I've been replacing some ad-hoc bash scripts (nothing fancy, just a few if conditions and some formatting of outputs for a deployment) with some AWK, and it's so much handier to write (after 10 years I still can't remember if syntax) and read (it's a proper programming language) than bash
Interesting Ruby (MRI anyway) has command line options to make it act pretty similar to awk:
-n adds an implicit "while gets ... end" loop. "-p" does the same but prints the contents of $_ at the end. "-e" lets you put an expression on the command line. "-F" specified the field separator like for awk. "-a" turns on auto-split mode when you use it with -n or -p, which basically adds an implicit "$F = $_.split to the while gets .. end loops.
So "ruby -[p or n]a -F[some separator] -e ' [expression gets run once every loop]'" is good for tasks that are suitable for "awk-like" processing but where you may need access to other functionality than what awk provides..
You probably know it, but in case not, and for others who might not know: Ruby was influenced by Perl, and Perl was influenced by awk. (Both Ruby and Perl were influenced by other languages too.) And (relevant to this thread) Perl was influenced by C, sed, and Unix shell too.
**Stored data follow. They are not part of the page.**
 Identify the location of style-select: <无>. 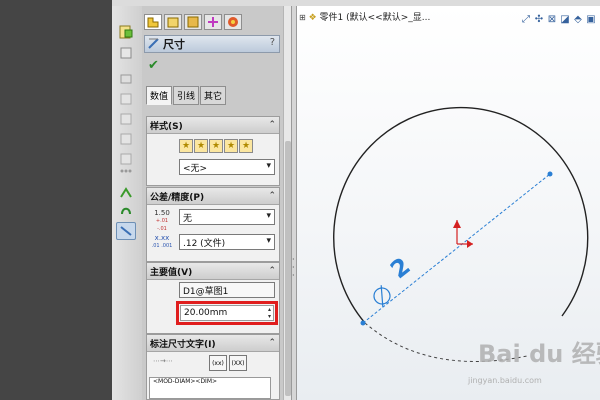
(227, 167).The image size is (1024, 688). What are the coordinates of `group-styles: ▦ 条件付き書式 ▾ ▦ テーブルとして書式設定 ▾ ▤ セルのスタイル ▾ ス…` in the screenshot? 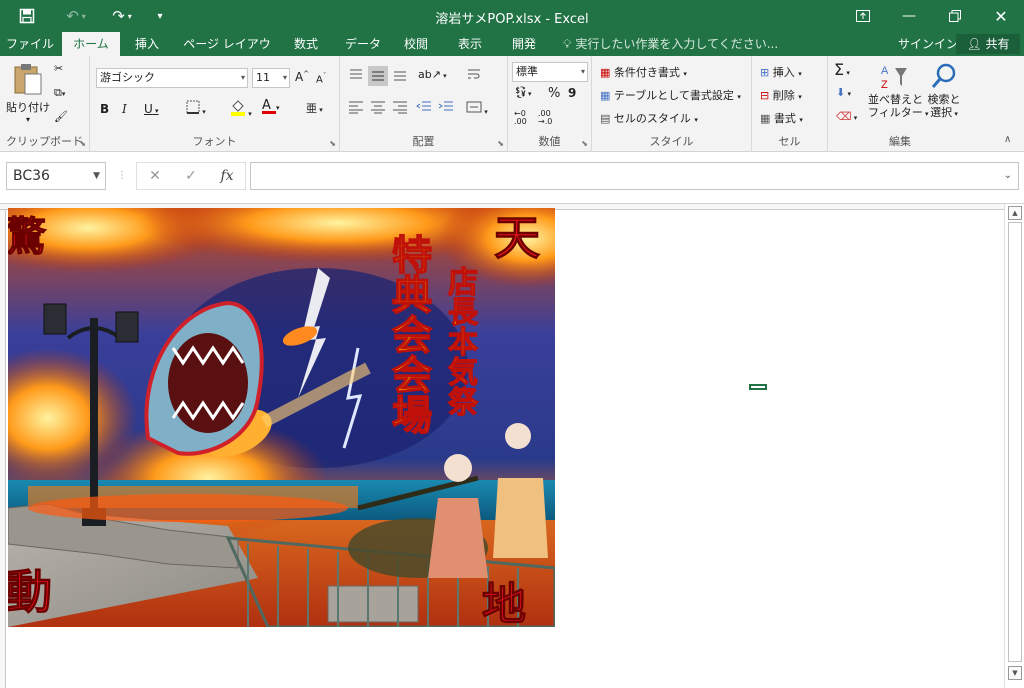 It's located at (672, 104).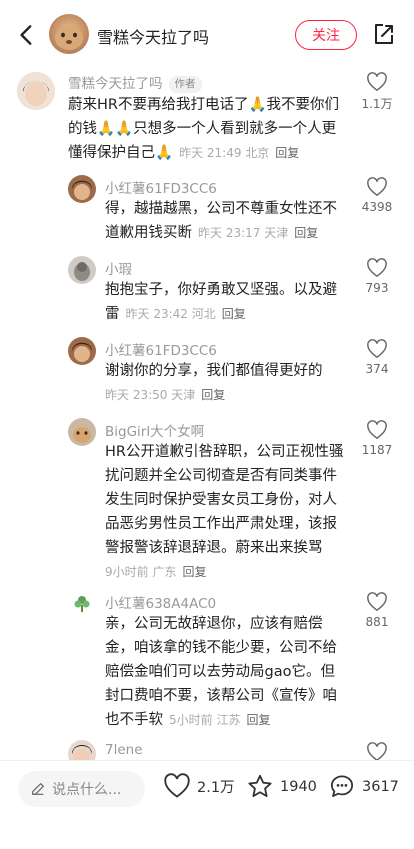 This screenshot has height=849, width=414. I want to click on like-count: 881, so click(377, 622).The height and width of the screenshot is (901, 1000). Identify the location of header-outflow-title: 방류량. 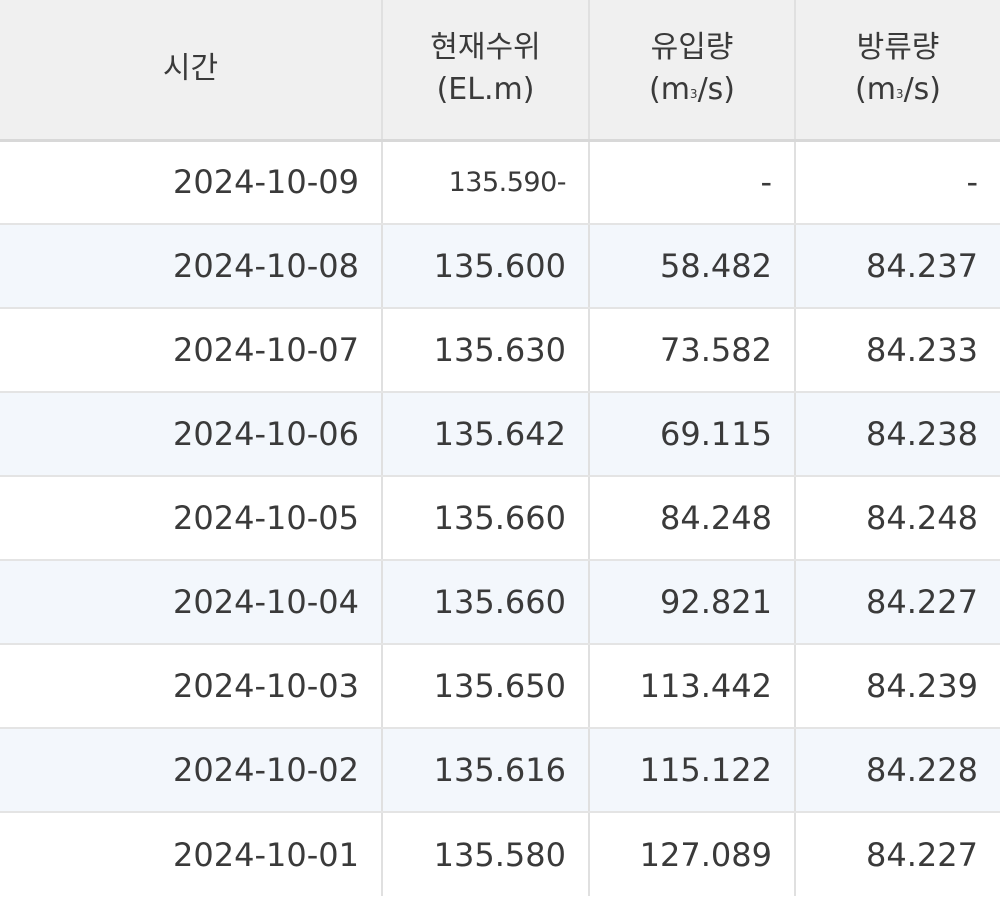
(898, 48).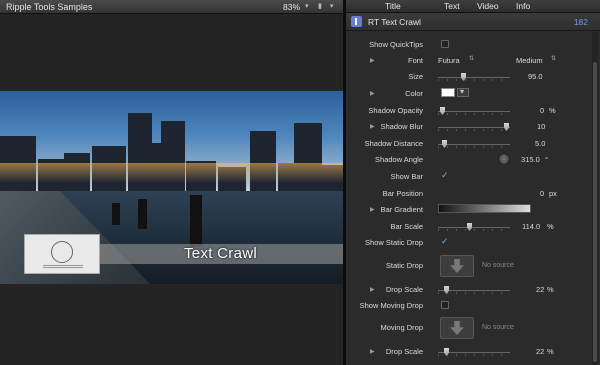 The height and width of the screenshot is (365, 600). I want to click on download-arrow-icon, so click(457, 266).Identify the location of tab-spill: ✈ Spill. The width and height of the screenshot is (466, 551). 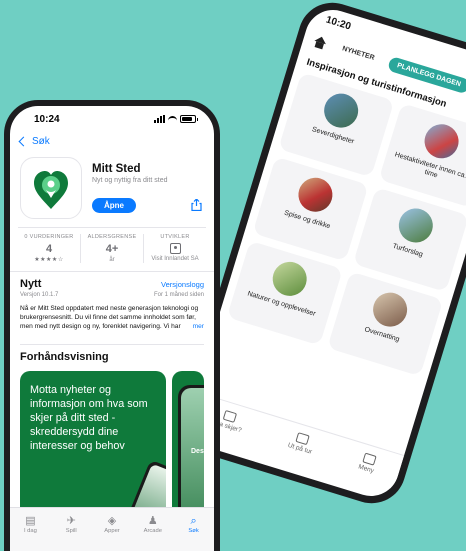
(71, 532).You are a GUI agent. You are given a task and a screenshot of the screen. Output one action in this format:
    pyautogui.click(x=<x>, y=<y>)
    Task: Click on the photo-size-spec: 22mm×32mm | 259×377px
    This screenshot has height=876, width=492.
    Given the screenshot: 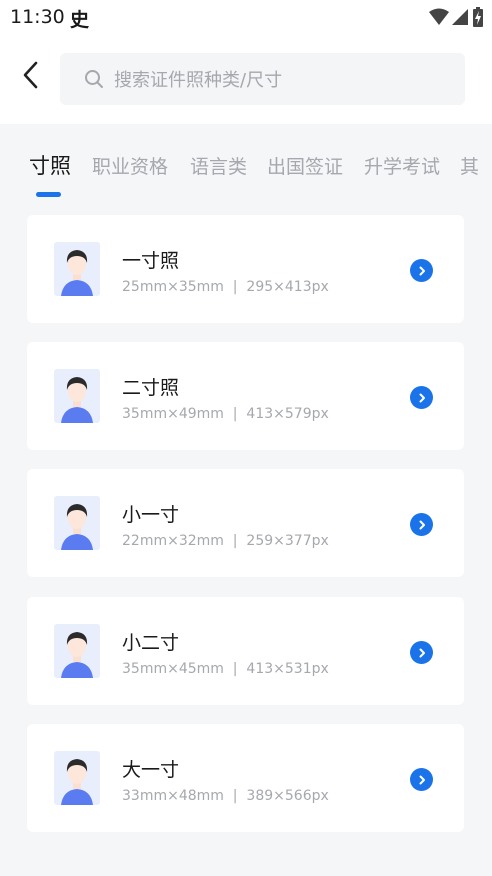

>(Even though the one-liner turned out to be a bit more difficult to write than I thought at first due to '\r' characters in the input file)
Although you solved it, another way is that one can always pipe the input through a filter like dos2unix first. Very easy to write and versions can be found/written for/in many languages. Essentially, you just have to read each character from stdin and write it to stdout, unless it is a '\r', a.k.a. Carriage Return a.k.a. ASCII character 13, in which case you don't write it.
I've often found that beginners these days don't know what carriage return, line feed, etc. are, and their ASCII codes. Basic but important stuff for text processing.